• Exercise description
In the forum thread below, what is the one thing Butterfly says would not be given up?

# If you were to hit serious financial hard times



## GeorgiaXplant (Feb 11, 2016)

what would you give up? Would it be cable/satellite TV? Starbucks? A weekly or monthly lunch or dinner out with friends? Movies? A hobby that you enjoy? Vacations? Toys such as electronics, collector cars?


----------



## fureverywhere (Feb 11, 2016)

If it was just me I probably wouldn't have cable, possibly not even a TV. I suppose I could go with natural nails but the acrylics are a perfect ten and it makes me happy. Could go with way less food...but books, gotta have my reading material, that's not a luxury that is a need.


----------



## GeorgiaXplant (Feb 11, 2016)

I understand books. Could no more go without books than without air. I'd probably be more active on the free-for-Kindle sites, though.

If you already have a TV, there's always the possibility of using a digital antenna that you only pay for once and brings in nearby stations and public TV. If you're in the right location, they can also pick up some cable channels.


----------



## Butterfly (Feb 11, 2016)

I'd give up whatever I had to, except my doggie.  Fortunately, I don't have any big bills, and I cut the cable a couple years ago (way too expensive and there wasn't anything much on there I wanted to watch anyway) and now have Netflix and Acorn TV.


----------



## Lon (Feb 11, 2016)

i have never ever hit serious financial hard times since age 25 and to have a problem now I would have to no longer have a pension, Social Security and all my investment accounts wiped out.


----------



## fureverywhere (Feb 11, 2016)

We're lucky here to have a large rotating used book section in the library. There's any number of us who bring in twenty and take home ten, bring in more and take home more. Great way to get your book fix for free.


----------



## Shalimar (Feb 11, 2016)

Lon this thread specifically addresses people's actions should they be hit by severe financial hard times. I think your comment is insensitive, and disrespects the purpose of the OP thread.


----------



## GeorgiaXplant (Feb 11, 2016)

I've known folks who were so secure that no financial disaster could ever touch them. They fell a long way.


----------



## Cookie (Feb 11, 2016)

What would I have to do without should I run short of cash? Give up good coffee, ice cream and butter tarts.


----------



## Linda (Feb 11, 2016)

I probably have enough books to read the rest of my life (I still buy more though) and I have a lot of tubes of paint stored up.  I think I've subconsciously done this because I was very poor when I was young.  Using a safety pin to attach your underpant's material to their waist band kind of poor, buying big bags of old bread and pastry from the bakery for $1 for chicken feed and eating it ourselves kind of poor, so it's something I can never forget.  So for me the TV would be the first to go as I seldom watch it anyway.  I would hate to let the internet go but I could do it if I had to.  For me, it's almost a necessity as it's how I usually socialize.  Eating out and movies could go, I could keep my rock garden as how much do rocks cost? , I could give up vacations and Starbucks, I don't spend much on cloths so that wouldn't be much of a problem.  I also have bins on extra tops and pants stored in my shed and in my house I have about 50 pairs of underpants and 15 or 20 bras and then many stored in the shed.  Lots of shoes and cloths stored that wouldn't even fit me but I like to save them in case anyone else needs them.  Yeah, its kind of sick maybe but I don't think I'm hurting anyone.  Besides 5 bookcases in my house I have many boxes and bins of books in my shed.  In my own defense, I will say, I have yard sales twice a year and sometimes I put things out to sell, so I'm not really a hoarder.

• Provided data
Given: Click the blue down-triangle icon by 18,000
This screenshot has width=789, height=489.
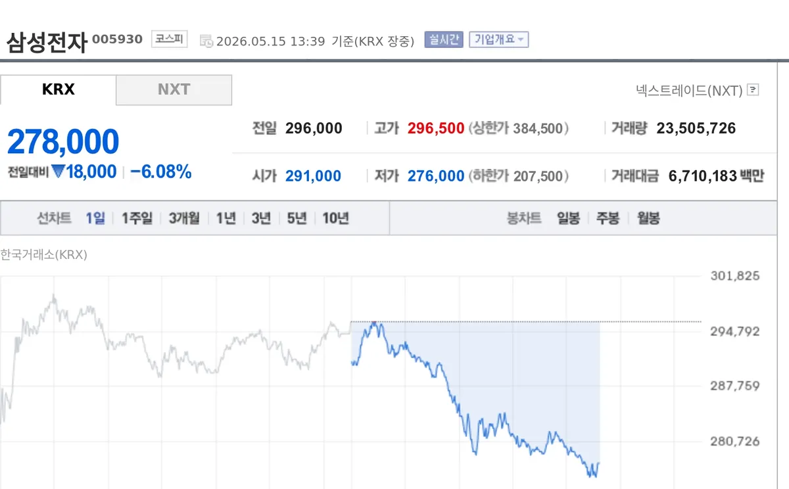Looking at the screenshot, I should [58, 172].
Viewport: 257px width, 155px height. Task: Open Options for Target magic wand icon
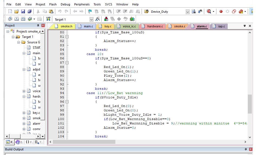[x=98, y=19]
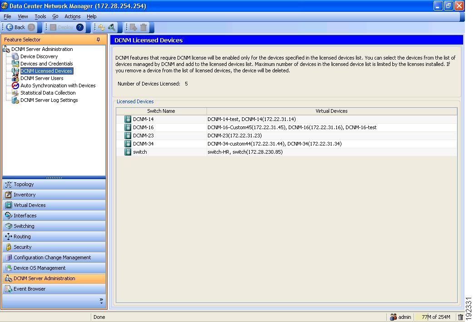This screenshot has width=474, height=322.
Task: Click the memory usage indicator bar
Action: [x=435, y=317]
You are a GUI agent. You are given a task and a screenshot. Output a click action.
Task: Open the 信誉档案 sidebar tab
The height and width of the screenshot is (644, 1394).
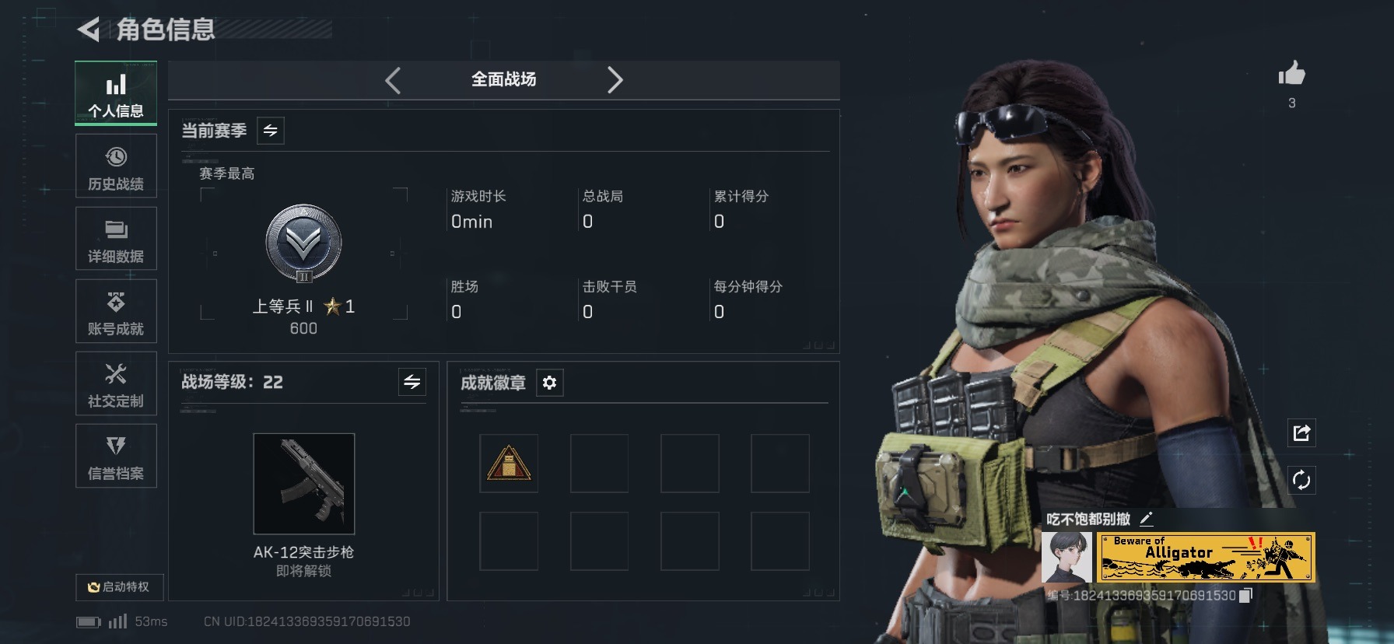116,456
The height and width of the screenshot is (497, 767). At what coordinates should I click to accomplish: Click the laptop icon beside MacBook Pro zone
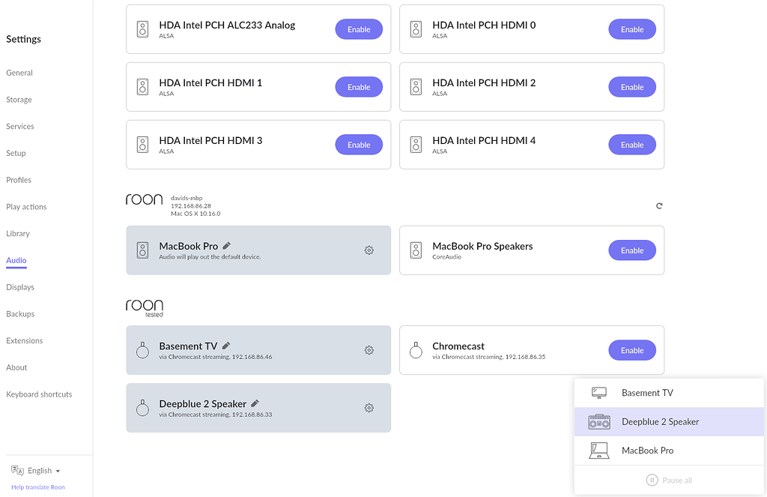pos(598,450)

• Worked answer
Butterfly's doggie.